Tarefa 1
Indique se cada afirmação abaixo está de acordo com o trecho, respondendo sim ou não e citando literalmente as palavras do trecho que o comprovam. (a) O morador que compartilhava os corredores do prédio costumava deixar a porta do apartamento aberta. (b) Muitas pessoas aceitavam o convite e entravam no apartamento desse morador. (c) O vendedor de flores ficava do outro lado da rua.
Tarefa 2
Segundo o trecho, o que chegava ao apartamento "fantasiado de som de mar"?

NATURAL >> Carla Dias


Abominava o alongar pequenas tragédias que desenhavam o desfecho recauchutado para servir às tramas de novela e às histórias de fim de tarde contadas por esperançosos profissionais. Não se divertia ao observá-los, nada de acordá-los para a ira ao mencionar impossibilidades. Entretanto, algo nele se deliciava, a ponto de fazê-lo sentir culpa — por alguns segundos, mas culpa por considerá-los uma ode ao desimportante.

Um deles compartilhava os corredores de seu prédio. O sorriso aberto em dias de semana; apagado, aos sábados e domingos. Gostava de deixar a porta do apartamento aberta, um convite silencioso para os transeuntes se atreverem a compartilhar de seu espaço. Raramente alguém atendia ao insinuado.

Esperançosos profissionais o mantiveram na linha, clareando sua mente para o que seria incapaz de desejar. Ser inteiro, para ele, era se reconhecer no controle, até mesmo do que lhe emocionava na espontaneidade. Sorria, gargalhava até. Divertia-se, aprendia, fazia-se presente, cumpria papeis como todos, mas se mantinha sempre a uma distância segura.    

Nasceu sozinho, viveu sozinho, morrer sozinho lhe parecia natural.

Entre um momento e outro, deliciava-se com descobertas raramente significativas para outra pessoa. Gostava da simplicidade: barulho dos carros, vindo da estrada principal e chegando ao seu apartamento fantasiado de som de mar. O cheiro do café sendo coado na cozinha. O momento em que as luzes das casas começavam a ser acendidas, recebendo a noite. O batucar dos saltos dos sapatos do vendedor de flores, que assumiu o posto de compartilhador de beleza, no outro lado da rua, e gostava de fazer de conta que era dançarino de flamenco.

Registros fornecidos

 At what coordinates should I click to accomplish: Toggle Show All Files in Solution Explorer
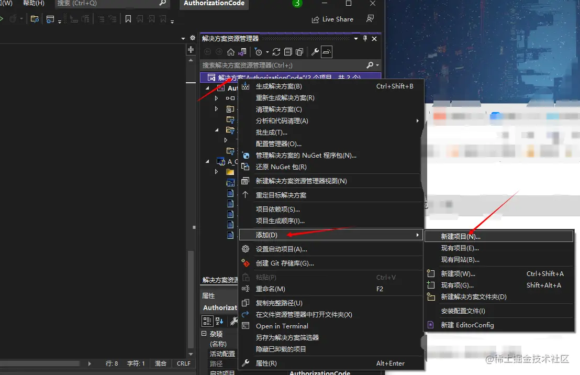point(299,52)
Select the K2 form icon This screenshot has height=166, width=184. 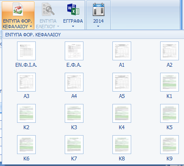(26, 113)
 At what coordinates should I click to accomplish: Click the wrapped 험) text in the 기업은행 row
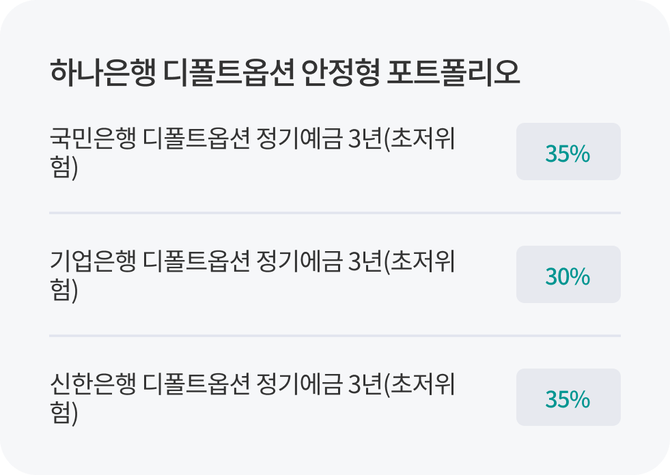click(64, 291)
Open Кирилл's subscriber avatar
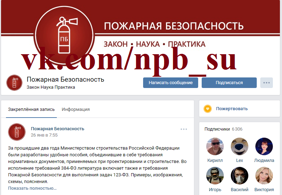Viewport: 282px width, 195px height. [215, 146]
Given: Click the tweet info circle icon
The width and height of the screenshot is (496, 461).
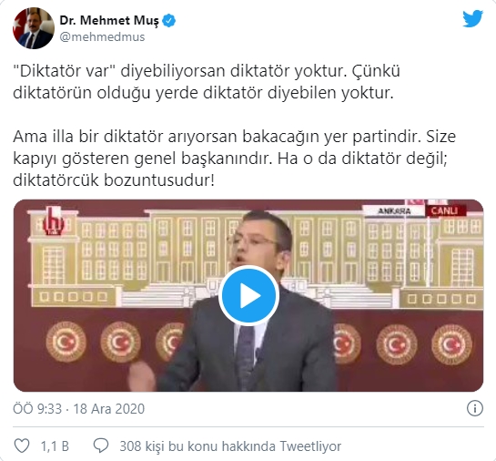Looking at the screenshot, I should [475, 408].
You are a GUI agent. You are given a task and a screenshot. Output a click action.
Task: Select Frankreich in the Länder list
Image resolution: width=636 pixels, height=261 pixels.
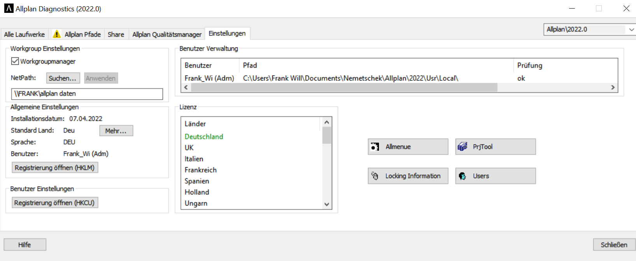pos(201,170)
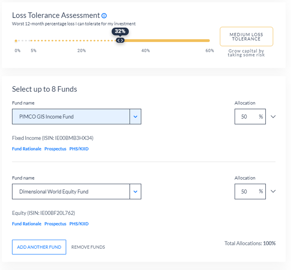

Resultado do exercício 1
(a) Sim: "Gostava de deixar a porta do apartamento aberta".
(b) Não: "Raramente alguém atendia ao insinuado."
(c) Sim: "no outro lado da rua".

Resultado do exercício 2
O barulho dos carros, vindo da estrada principal.